Asked about situations where special conditions may be added on for different artistes for their concerts to be approved, Yap said these conditions should be “made up front”.

MAH CEO Isaac said: “We eagerly look forward to the continuation and expansion of concerts in Malaysia. Streamlining processes for organising events and providing support for infrastructure improvements at concert venues would be beneficial.”

He added that MAH would welcome “efforts by the government to incentivise international performers to choose Malaysia as a concert destination”.

Isaac acknowledged that concerts have to be regulated, but said Malaysia should also avoid discouraging concerts: “However, we recommend a balanced approach between regulations and incentives. While addressing performances that go against cultural norms, we must avoid blanket policies that make us unattractive as a concert destination. Striking this balance is crucial for the sustained growth of the industry.”

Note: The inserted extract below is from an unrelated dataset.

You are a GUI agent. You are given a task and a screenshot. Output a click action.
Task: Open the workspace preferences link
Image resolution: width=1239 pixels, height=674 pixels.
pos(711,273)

Fans take a picture with Coldplay merchandise at Bukit Jalil National Stadium in Kuala Lumpur on November 22, 2023. — Picture by Shafwan Zaidon
Fans take a picture with Coldplay merchandise at Bukit Jalil National Stadium in Kuala Lumpur on November 22, 2023. — Picture by Shafwan Zaidon

Fans take a picture with Coldplay merchandise at Bukit Jalil National Stadium in Kuala Lumpur on November 22, 2023. — Picture by Shafwan Zaidon

Sri Ganesh, who is also secretary-general of the Malaysian Tourism Federation, said it was good that the Malaysian government had allowed the Coldplay concert to go on despite being pressured to cancel it, as it would have otherwise resulted in hotel bookings being cancelled and other businesses also losing out.

“So if the government had cancelled the concert, it would really have a very big impact on the economy of the industry like hotels. People go for concerts, they don’t go for the concert only, they go jalan-jalan, makan, this is a puller for other states’ people to come to Kuala Lumpur,” he said, adding that nearby hotels had 70 per cent of their rooms being booked for the Coldplay concert and that they would have been impacted if the event with over 70,000 attendees had been abruptly cancelled.

He said events such as concerts featuring international artistes should be allowed to proceed if organisers follow the country’s rules and regulations, and obtain the required permit and all is in order.

But while events such as concerts boost hotel occupancy rates, he said the impact on hotels’ profits “is still very low” as rooms on online booking websites — such as Agoda and Booking.com — are still sold at very minimal prices and as such events tend to be only one or two days long.

To encourage more events such as concerts to be held throughout the year, he said the government needs to provide proper regulations which organisers can understand, and Malaysia should also avoid giving off a negative image to organisers or portraying the country as a place where events can simply be cancelled.

“Don’t give a message to the international organisers that Malaysia is a scary place to come. We must make Malaysia very safe and welcome them, but of course follow Malaysia's regulations and culture, but make them feel they are protected, give them support, then only Malaysia will become an internationally-recognised country,” he said.

He said Malaysia also needs to organise more events in other cities and states such as Johor and Penang instead of just in Kuala Lumpur, and that the private sector such as airlines can also help promote events held here and encourage tourists to book flight tickets to attend such events.